Abigail Johnson has seen a few winters in her time.
Johnson, CEO of Fidelity Investments, shared her thoughts about the cryptocurrency market during a discussion at Consensus 2022 in Austin, Texas.
“I figure this is my third crypto winter. There’s been plenty of ups and downs but I see that as an opportunity,” Johnson said of the bear market, according to Coindesk, which produced the event.
'Double Down and Go Extra Hard'
“I was raised to be a contrarian thinker, and so I have this knee-jerk reaction: If you believe that the fundamentals of a long-term case are really strong, when everybody else is dipping [out], that’s the time to double down and go extra hard into it,” she continued.
Johnson acknowledged the recent cryptocurrency price drop, saying, "I feel awful about the value that is lost, but I also believe the industry in crypto has a lot more to come."
Analysts at Goldman Sachs recently said that the global market for major cryptocurrencies lost about $1 trillion in value this year.
In April, Fidelity Investments said it would allow investors to put a bitcoin account in their 401(k)s. The Boston-based investment brokerage became involved with bitcoin in 2014.
'A Seat at the Table'
“I really wanted to do mining because I wanted us to understand the whole ecosystem, I wanted us to have a seat at the table with people who were really driving things and understand the full stack,” Johnson said.
The company said Fidelity's workplace Digital Assets Account is the industry’s first offering that will enable people to have a portion of their retirement savings allocated to bitcoin through its core 401(k) plan investment lineup.
There have been some concerns about Fidelity's digital assets account.
Ali Khawar, the acting assistant secretary of the Employee Benefits Security Administration, told the Wall Street Journal in April that the department has “grave concerns” about Fidelity’s move to include the option of investing in bitcoin within its 401(k) savings program.
In addition, Massachusetts Sen. Elizabeth Warren and Minnesota Sen. Tina Smith wrote to Johnson expressing concern about the plan and noting that the U.S. Department of Labor had warned 401(k) plan fiduciaries to exercise “extreme care” before adding a cryptocurrency option to their investment menu due to the high levels of risk posed by digital assets.

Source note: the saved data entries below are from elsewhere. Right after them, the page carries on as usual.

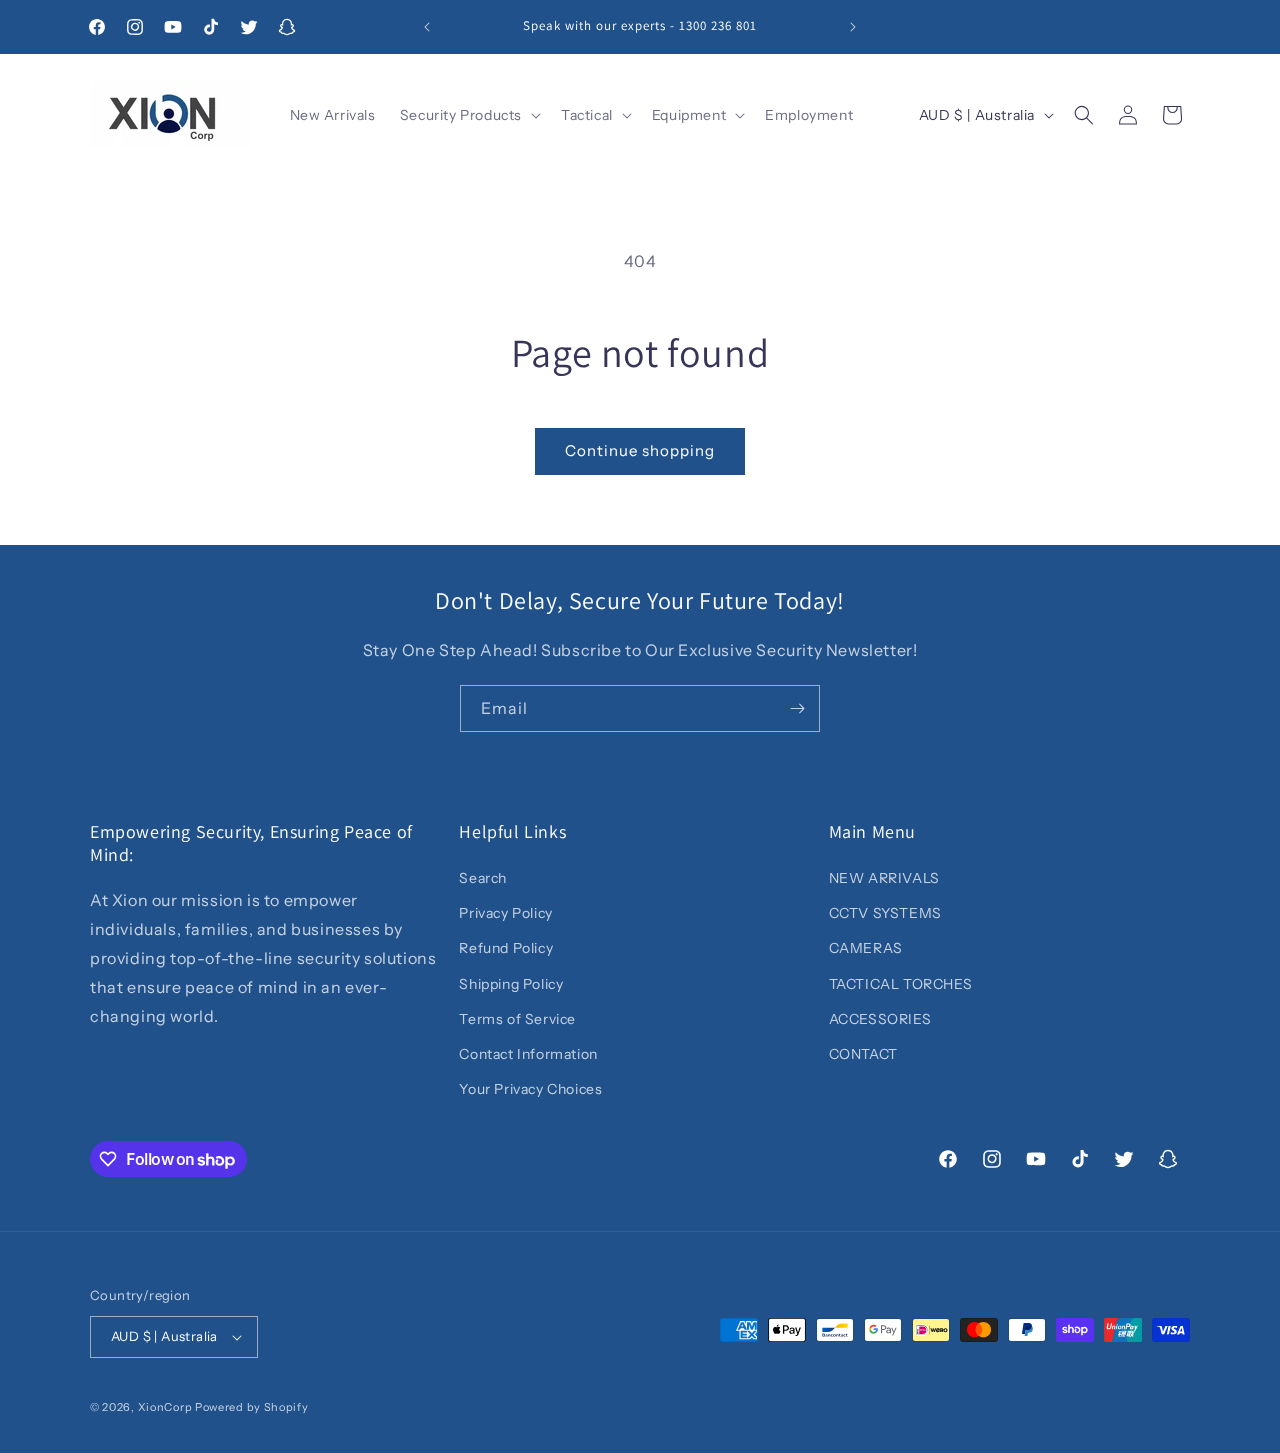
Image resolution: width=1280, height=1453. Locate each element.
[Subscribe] (797, 708)
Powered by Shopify (252, 1407)
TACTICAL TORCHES (901, 984)
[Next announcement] (853, 27)
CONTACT (863, 1054)
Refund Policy (506, 948)
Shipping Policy (511, 984)
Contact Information (528, 1054)
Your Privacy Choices (530, 1089)
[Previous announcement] (427, 27)
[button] (468, 115)
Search (483, 878)
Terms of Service (517, 1019)
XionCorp (165, 1407)
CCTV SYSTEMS (885, 913)
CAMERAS (866, 948)
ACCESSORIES (880, 1019)
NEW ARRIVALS (884, 878)
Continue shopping (640, 450)
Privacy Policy (505, 913)
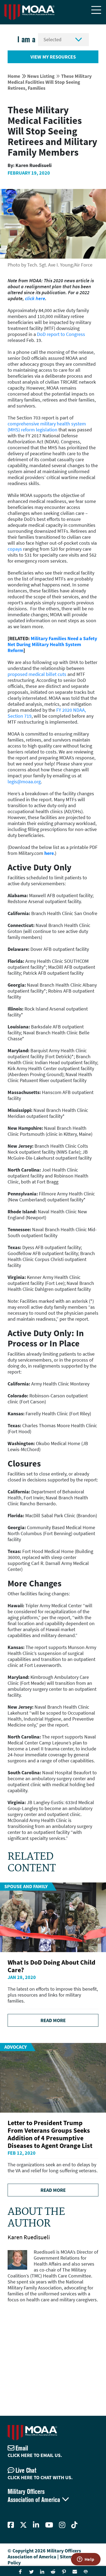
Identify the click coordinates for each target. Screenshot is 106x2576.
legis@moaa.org (24, 781)
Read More (53, 2020)
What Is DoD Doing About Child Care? (51, 1966)
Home (14, 76)
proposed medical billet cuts (37, 674)
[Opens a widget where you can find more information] (86, 2560)
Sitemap (69, 2556)
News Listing (41, 76)
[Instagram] (62, 2525)
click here (35, 298)
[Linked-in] (36, 2525)
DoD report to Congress (61, 334)
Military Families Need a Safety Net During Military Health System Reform (52, 644)
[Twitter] (23, 2525)
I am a (26, 39)
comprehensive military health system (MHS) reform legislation (47, 427)
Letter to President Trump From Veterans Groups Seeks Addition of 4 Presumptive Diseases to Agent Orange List (50, 2134)
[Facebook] (11, 2525)
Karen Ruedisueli (29, 2237)
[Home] (29, 12)
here (49, 853)
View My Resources (53, 57)
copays (15, 549)
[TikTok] (74, 2525)
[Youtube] (49, 2525)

'Pounding the Crypto Drum'
Earlier this month, ForUsAll Inc., a 401(k) provider, sued the Labor Department, claiming regulators breached their statutory purview by threatening “an investigative program” aimed at plan sponsors that offer digital assets through their core plan lineup or self-directed brokerage accounts.
Fidelity held $2.4 trillion in 401(k) assets in 2020, or more than a third of the market, according to the research firm Cerulli Associates.
Frank Corva, senior analyst for crypto and blockchain at Finder, said Johnson's comments about doubling down are "surely significant - and it’s also nothing new."
"Johnson has been pounding the crypto drum for years now," he said. "And beyond Johnson’s rhetoric, Johnson has helped Fidelity to blaze a path for traditional financial institutions and retail investors to enter the digital asset space for years now."
"Over the past eight years, he said, "Fidelity has paved a path that only recently has other traditional financial institutions begun to follow."
In 2019, the company obtained the hard-to-acquire New York State BitLicense, he said, a business license of virtual currency activities, issued by the New York State Department of Financial Services
Fidelity has been far ahead of the curve as compared with other major traditional financial firms, Corva said.
"Johnson and her team know how to not only buy the dip and hold with conviction for the long term, but they know how to build when the crypto market is down, as they did in 2018-2019," he added.
Setting the Standard
Corva said it is hard to imagine that the likes of JPMorgan Chase CEO Jamie Dimon and other major banking CEOs, aren’t paying attention to Johnson’s rhetoric and Fidelity’s actions.
"I’d imagine that what Johnson and Fidelity have done in the crypto space has been one of the factors that’s made Dimon warm up to Bitcoin," he said. "The more Johnson sets the standard for what a traditional finance institution like Fidelity can do to bring its clients - both retail and institutional - into the digital asset space, the more the crypto sector will likely benefit."
In February, the BNY Mellon bank, which specializes in storing assets for corporate clients, said it would custody cryptocurrencies for the first time. Fidelity started offering its bitcoin storage services in March 2019.
The crypto product is still in its early development, Bloomberg reported, citing people familiar with the matter, adding that it could be available late this year or early next year.